Czytaj więcej: USA. Znani antyszczepionkowcy przekonują, że wirus to bzdura. I umierają na COVID-19
– Potrzeba dużo zaufania do tych, którzy się na tym znają – mówi pielęgniarz, odnosząc się do braku świadomości pozytywnego wpływu szczepień i. – Jako społeczeństwo niezbyt ufamy fachowcom – dodaje.

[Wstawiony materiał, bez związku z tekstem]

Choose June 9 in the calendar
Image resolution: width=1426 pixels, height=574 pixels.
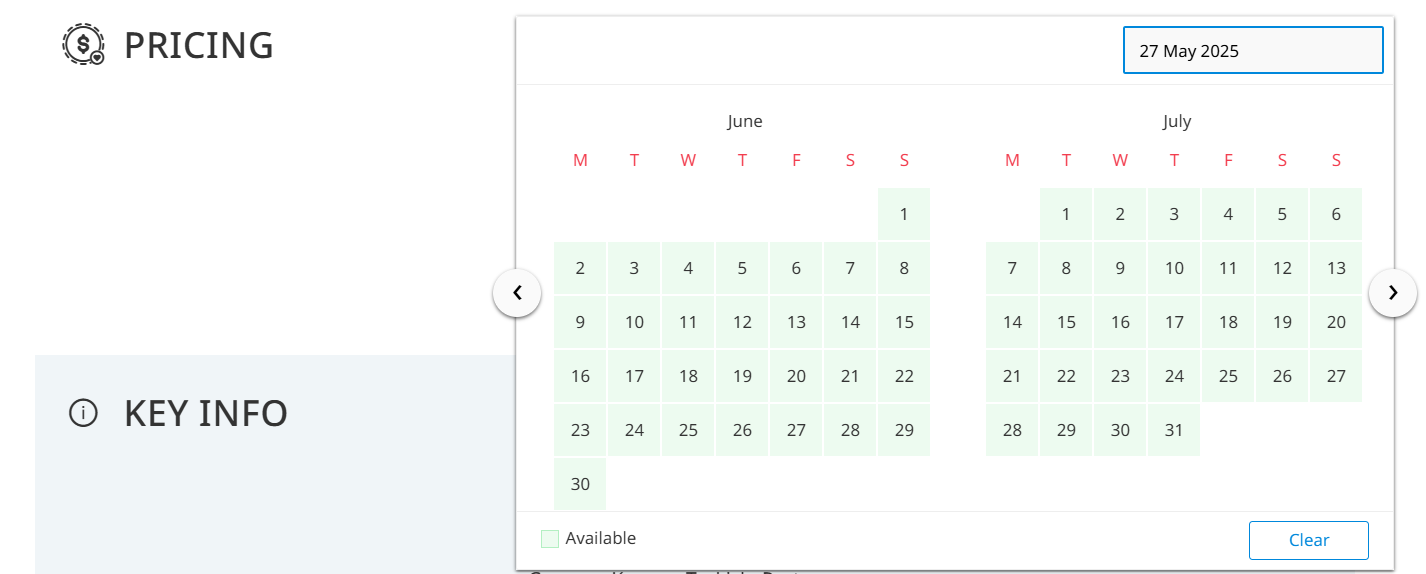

– Nie jestem w stanie niczego zrobić w pojedynkę. Ciężko będzie mi dotrzeć do ludzi, którzy się nie szczepią. Nie przekonam ich, nie mam takiej możliwości. Jedyna szansa w tym, żeby fachowcy przy pomocy środków masowego przekazu próbowali ludzi przekonać, ale tu wraca problem braku zaufania do specjalistów – mówi. I podkreśla, że ma świadomość, że żyjemy w wolnym kraju, ale "może być tak, że przez czyjąś wolność, ktoś inny stanie się zakładnikiem".